**TEXT SEGMENT:**
So, now that I've said my piece about logos and logistic and telling/storytelling (see above), I should try to say something about this chapter! I'm guessing that unlike Barry and Lee and people who have a sustained interest in the history of philosophy, the term "Neoplatonist" is one that doesn't have a lot of resonance for me. I'm definitely out of my depth in this chapter, in that I don't have any substantial context in which to assess how this particular study of Neoplatonic definitions of arithmetic and logistic fit into overall tendencies and trends in Neoplatonic philosophy.

So, with that caveat, here's what I found really profound (personally speaking) in this chapter: the discussion in Olympiodorus about oddness and evenness as being fundamental characteristics of numbers: "arithmetic [arithmetike] concerns itself with the kinds [eide] of numbers [arithmoi]; logistic [logistike], on the other hand, with their material [hyle]. There are two kinds of number: the even [artion] and the odd [peritton]..." Olympiodorus later goes on to say that "logistic concerns itself with their material, investigating not only the even and the odd as they are by themselves but also their relation to one another in respect to their multitude. For multiplication is either among the same kind or is of different kinds with one another, the former, when I multiply even with even or odd with odd, the latter, when I multiply odd with even or even with odd."

That was something I really had not thought about since elementary school, and that "WOW, HOW COOL!" sense of figuring out that if you multiplied an even by an even, you always got an even, and if you multiplied an odd by an odd, you always got an odd - BUT if you multiplied an even by an odd, you also got an even, every time. I remember an amazing teacher in second grade (I think he must have been a student teacher, looking back on it) who did incredible things to our minds. We used number lines in class (I am very much a product of the "new math" circa 1970), and he showed us how you could draw the number line the other way and make zeroes. That totally rocked my world. He taught us how to subtract 5 from 2... and told us not to tell ANYBODY that we knew how to do it, because it was a big secret. And I also remember that he told us about odds and evens, and their multiplication properties, and he asked us, if we thought it was ALWAYS true that odds and evens multiplied this way, and I can remember spending hours and hours writing out examples to test this... but never making that breakthrough that would allow me to express the general principle, aside from just working out example after example after example of multiplication, to see what happened when I multiplied two numbers, odd or even.

**PROVIDED DATA:**
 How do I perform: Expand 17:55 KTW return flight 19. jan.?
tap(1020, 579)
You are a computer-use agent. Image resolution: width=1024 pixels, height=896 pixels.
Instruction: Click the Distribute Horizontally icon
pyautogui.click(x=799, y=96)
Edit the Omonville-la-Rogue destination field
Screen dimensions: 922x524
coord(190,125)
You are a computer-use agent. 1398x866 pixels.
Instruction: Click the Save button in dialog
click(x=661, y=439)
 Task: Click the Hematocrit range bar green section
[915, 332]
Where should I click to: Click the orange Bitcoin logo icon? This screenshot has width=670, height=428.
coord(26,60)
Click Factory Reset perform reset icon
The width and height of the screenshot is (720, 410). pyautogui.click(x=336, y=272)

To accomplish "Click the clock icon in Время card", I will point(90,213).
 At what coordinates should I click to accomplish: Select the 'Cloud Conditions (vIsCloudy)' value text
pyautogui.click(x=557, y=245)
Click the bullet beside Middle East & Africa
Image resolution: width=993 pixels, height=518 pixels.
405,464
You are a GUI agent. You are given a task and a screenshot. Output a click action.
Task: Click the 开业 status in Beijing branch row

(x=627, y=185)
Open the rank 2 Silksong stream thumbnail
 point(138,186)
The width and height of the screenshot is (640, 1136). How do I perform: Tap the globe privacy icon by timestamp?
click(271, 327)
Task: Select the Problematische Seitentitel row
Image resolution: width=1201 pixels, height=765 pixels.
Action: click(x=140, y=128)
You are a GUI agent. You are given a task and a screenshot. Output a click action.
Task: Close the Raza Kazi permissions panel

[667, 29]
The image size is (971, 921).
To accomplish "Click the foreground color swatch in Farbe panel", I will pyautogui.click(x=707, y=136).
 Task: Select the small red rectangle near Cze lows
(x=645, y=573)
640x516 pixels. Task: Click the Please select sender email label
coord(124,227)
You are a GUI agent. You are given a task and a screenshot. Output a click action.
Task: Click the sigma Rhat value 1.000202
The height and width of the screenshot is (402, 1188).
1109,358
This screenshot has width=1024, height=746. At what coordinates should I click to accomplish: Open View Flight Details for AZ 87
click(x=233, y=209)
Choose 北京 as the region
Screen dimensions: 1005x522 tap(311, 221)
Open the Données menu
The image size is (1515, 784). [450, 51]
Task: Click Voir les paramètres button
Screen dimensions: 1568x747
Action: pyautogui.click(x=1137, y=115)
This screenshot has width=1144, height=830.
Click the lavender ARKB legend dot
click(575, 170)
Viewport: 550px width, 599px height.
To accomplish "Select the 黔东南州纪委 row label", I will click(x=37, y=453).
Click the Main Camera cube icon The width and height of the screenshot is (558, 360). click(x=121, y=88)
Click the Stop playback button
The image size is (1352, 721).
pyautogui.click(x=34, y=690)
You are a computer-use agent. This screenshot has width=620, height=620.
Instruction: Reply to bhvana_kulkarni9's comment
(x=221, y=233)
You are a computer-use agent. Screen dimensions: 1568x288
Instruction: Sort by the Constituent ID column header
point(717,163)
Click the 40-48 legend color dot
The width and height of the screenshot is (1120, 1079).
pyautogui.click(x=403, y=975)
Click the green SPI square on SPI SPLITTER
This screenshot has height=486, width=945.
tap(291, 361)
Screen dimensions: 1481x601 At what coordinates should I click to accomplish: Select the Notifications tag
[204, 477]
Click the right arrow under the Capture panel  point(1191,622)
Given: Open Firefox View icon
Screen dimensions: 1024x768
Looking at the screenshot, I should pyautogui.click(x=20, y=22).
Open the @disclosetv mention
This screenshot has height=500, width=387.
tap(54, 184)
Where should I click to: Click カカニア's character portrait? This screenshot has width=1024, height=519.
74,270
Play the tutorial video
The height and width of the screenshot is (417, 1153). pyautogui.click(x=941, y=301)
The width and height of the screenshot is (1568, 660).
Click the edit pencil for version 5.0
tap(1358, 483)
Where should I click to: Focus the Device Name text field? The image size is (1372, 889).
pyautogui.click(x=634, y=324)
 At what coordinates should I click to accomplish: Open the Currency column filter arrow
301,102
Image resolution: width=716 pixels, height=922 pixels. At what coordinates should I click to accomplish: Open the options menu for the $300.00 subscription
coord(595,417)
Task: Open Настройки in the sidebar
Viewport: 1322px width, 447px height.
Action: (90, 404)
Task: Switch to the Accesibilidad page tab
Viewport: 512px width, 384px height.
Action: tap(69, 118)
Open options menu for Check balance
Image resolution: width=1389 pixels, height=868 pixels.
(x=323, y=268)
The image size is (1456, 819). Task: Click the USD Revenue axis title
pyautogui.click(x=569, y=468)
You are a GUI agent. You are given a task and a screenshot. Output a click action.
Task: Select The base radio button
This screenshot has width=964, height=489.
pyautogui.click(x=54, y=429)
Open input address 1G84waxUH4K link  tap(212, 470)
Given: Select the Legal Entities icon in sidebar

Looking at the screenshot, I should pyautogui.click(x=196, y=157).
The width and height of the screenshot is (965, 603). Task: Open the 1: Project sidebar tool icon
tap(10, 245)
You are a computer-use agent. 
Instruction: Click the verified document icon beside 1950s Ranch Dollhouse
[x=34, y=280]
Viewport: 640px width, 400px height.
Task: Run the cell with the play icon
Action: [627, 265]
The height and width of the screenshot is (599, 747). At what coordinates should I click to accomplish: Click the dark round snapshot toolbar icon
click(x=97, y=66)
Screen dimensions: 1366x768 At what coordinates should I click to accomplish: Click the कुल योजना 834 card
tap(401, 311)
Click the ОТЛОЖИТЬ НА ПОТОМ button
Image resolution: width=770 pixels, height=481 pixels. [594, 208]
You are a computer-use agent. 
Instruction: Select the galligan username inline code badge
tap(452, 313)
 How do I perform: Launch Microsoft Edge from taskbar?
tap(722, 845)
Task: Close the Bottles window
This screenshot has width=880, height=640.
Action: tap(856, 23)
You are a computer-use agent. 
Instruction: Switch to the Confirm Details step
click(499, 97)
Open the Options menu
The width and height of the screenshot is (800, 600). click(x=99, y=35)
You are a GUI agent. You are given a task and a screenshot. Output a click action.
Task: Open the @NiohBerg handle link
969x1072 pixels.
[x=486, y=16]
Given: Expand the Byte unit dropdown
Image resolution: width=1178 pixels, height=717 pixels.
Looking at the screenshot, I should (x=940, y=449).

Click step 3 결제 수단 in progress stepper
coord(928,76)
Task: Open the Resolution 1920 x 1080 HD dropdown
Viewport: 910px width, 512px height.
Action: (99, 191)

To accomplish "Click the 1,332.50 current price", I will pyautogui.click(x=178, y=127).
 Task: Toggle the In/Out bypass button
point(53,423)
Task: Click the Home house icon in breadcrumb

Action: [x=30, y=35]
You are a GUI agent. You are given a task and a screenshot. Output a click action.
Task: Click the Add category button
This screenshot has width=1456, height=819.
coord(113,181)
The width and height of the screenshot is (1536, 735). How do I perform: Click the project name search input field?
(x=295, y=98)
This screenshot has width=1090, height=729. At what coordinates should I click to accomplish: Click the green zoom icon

**PROBLEM TO SOLVE:**
Answer from the post on Neoplatonic arithmetic and logistic:
1. According to Olympiodorus, what does arithmetic concern itself with, and what does logistic concern itself with?
2. Which two kinds of number does Olympiodorus name?
3. Which subtraction did the second-grade teacher show the class how to do?

**THE RESPONSE:**
1. Arithmetic concerns itself with the kinds of numbers, and logistic with their material.
2. The even and the odd.
3. Subtracting 5 from 2.